How to Build Your Own OCR Assistant with Streamlit and Llama 3.2-Vision

Rifx.Online
Programming , Technology , Computer Vision
27 Dec, 2024

Learn with example

OCR (Optical Character Recognition) is a tool that helps automate the process of converting images into text. You must have used it in your phone as it is very common now. From digitizing documents to automating business workflows, OCR is at the heart of many modern solutions. In this guide, we’ll walk you through creating a simple but powerful OCR assistant using Streamlit, Llama 3.2-Vision, and Ollama because why not to participate in the race of machine learning models. Fun part is not just you get text out of image but can also summarize it or modify prompt to get whatever you want from the model.

By the end, you’ll have a functional OCR tool that you can use to analyze images for visible text — plus, you’ll gain an understanding of cutting-edge technologies that are reshaping machine learning.

What is OCR and Why Use Llama 3.2-Vision?

What is OCR?

OCR is the technology that converts different types of documents — scanned paper documents, photos of documents, or images containing text — into editable and searchable data. Here’s why it matters:

Automate Data Entry: Extract text from scanned forms or invoices.
Digitize Records: Convert old books or papers into digital files.
Searchable Documents: Make image-based PDFs searchable and easily navigable.

Why Choose Llama 3.2-Vision for OCR?

Llama 3.2-Vision is a sophisticated vision model that offers:

High Accuracy: Especially with complex images or documents.
Advanced Formatting: It can maintain text structure and formatting better than traditional OCR models.
Adaptability: Integrates seamlessly with a local server setup for efficient image processing.

Step-by-Step Guide to Building Your OCR Assistant

First, ensure you clone the repository: https://github.com/MinimalDevops/llama-ocr.git

git clone https://github.com/MinimalDevops/llama-ocr.git
cd llama-ocr

1. Install Ollama and Llama 3.2-Vision

To use Llama 3.2-Vision, we need Ollama, a local service for running machine learning models.

Install Ollama:

curl -sSfL https://ollama.com/download | sh

Install Llama 3.2-Vision:

ollama pull llama3.2-vision

This command pulls the Llama 3.2-Vision model, making it accessible to your server.

Note: All these models require good Memory and CPU. If GPU is there, its icing on the cake.

2. Set Up Your Development Environment

Using a virtual environment helps avoid conflicts between Python packages.

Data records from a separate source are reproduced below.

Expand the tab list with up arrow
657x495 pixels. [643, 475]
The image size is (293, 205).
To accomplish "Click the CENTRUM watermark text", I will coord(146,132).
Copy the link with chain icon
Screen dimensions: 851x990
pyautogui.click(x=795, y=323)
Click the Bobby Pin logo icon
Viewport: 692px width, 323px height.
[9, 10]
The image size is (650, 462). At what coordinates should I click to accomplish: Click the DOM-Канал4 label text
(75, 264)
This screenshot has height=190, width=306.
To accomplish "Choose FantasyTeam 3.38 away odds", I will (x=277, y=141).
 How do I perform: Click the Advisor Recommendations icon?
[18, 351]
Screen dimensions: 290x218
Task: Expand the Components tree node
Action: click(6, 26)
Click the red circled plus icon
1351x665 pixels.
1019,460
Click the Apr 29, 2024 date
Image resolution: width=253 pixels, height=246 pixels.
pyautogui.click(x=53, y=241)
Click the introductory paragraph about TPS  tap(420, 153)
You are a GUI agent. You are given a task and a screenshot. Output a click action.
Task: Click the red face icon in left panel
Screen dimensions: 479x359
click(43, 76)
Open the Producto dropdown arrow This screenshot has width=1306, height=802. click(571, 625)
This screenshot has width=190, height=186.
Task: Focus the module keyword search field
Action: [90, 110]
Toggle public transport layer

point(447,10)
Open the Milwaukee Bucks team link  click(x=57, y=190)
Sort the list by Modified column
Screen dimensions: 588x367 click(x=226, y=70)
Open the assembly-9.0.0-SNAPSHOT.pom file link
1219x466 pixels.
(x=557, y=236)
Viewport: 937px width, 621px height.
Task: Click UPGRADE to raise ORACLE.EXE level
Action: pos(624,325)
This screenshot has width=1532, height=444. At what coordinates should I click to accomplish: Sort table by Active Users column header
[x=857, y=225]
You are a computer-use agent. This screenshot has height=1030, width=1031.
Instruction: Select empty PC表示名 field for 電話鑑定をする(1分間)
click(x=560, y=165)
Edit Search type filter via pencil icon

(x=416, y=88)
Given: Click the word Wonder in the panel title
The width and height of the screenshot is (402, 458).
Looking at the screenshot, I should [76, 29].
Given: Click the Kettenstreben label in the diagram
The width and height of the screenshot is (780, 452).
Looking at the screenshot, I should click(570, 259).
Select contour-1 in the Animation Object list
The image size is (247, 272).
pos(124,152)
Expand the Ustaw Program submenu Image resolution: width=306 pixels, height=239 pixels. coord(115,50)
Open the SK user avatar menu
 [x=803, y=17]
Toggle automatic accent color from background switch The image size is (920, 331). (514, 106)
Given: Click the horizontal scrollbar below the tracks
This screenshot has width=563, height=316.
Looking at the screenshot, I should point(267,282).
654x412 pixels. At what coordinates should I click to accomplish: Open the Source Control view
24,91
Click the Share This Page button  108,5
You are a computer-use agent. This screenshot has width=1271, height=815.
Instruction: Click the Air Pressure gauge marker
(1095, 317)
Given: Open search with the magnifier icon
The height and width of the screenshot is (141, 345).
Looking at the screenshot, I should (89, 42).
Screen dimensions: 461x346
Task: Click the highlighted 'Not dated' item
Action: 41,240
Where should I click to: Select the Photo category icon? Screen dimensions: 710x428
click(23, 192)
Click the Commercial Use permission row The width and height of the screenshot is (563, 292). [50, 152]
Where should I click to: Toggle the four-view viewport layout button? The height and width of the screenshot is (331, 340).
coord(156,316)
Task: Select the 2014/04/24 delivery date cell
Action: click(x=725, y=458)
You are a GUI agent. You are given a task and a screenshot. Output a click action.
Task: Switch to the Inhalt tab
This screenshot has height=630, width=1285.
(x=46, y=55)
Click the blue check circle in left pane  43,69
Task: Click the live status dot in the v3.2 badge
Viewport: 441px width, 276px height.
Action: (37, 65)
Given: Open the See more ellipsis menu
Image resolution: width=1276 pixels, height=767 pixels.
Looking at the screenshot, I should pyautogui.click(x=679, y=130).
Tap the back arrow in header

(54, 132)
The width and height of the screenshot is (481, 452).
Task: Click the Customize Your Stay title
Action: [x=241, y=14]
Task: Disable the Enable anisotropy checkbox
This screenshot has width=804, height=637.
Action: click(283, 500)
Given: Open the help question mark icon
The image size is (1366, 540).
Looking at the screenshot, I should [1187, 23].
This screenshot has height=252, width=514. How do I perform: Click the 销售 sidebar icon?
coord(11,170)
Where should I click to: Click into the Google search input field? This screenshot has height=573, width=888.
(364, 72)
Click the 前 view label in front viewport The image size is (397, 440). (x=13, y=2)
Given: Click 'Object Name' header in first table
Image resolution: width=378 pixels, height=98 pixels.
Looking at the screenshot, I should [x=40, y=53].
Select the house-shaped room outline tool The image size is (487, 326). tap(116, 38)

Create a Virtual Environment:

python -m venv venv
source venv/bin/activate

Activate the Environment:

Windows: venv\Scripts\activate
macOS/Linux: source venv/bin/activate

3. Install Dependencies

To keep things simple, use a requirements.txt file to install all necessary packages:

Install Dependencies:

pip install -r requirements.txt

The requirements include:

streamlit for the web interface
requests for making HTTP requests
Pillow for image handling

4. Run the Ollama Server

To use Llama 3.2-Vision for OCR, you need to start the Ollama server:

ollama serve

Check if model is running:

ollama ps

if not, then run it:

ollama run llama3.2-vision

This starts the server locally, making it available for processing requests at http://localhost:11434.

5. Run the Streamlit OCR Application

Now that everything is set up, it’s time to run the Streamlit app that will serve as your OCR interface:

Launch the App:

streamlit run ocr_app.py

Using the Interface:

Upload an image (JPG, JPEG, or PNG).

Click the “Run OCR” button to extract the text.

Note*: I am running 11B parameter model.*

Real-World Applications

Digitizing Old Records: Scan handwritten notes or books.
Automating Data Collection: Extract data from receipts or documents to streamline workflows.

Troubleshooting Common Issues

1. Server Connection Issues

404 Error: Make sure the Ollama server is running before you attempt to use the OCR functionality.
Cannot Connect: Check if the endpoint http://localhost:11434 is reachable. Ensure there are no firewall or network issues.

2. Dependency Problems

Missing Packages: Always activate your virtual environment and use pip install -r requirements.txt to install dependencies.
Version Conflicts: Ensure that the Python version is 3.8 or higher to avoid compatibility issues.

Congratulations! You’ve built your own OCR assistant using Streamlit and Llama 3.2-Vision. Here’s what you achieved:

Installed and set up Ollama and Llama 3.2-Vision.
Created a virtual environment and installed all necessary packages.
Built a functional OCR tool to analyze text in images.

This is just the beginning! You can further improve the app by:

Adding More Models: Experiment with other OCR models.
Deploying It on the Cloud: Make it accessible over the internet for broader usage.
Modify Prompt to do wonders: Modify the prompt to get summarization as per your need, get more details on the given text in image and what not.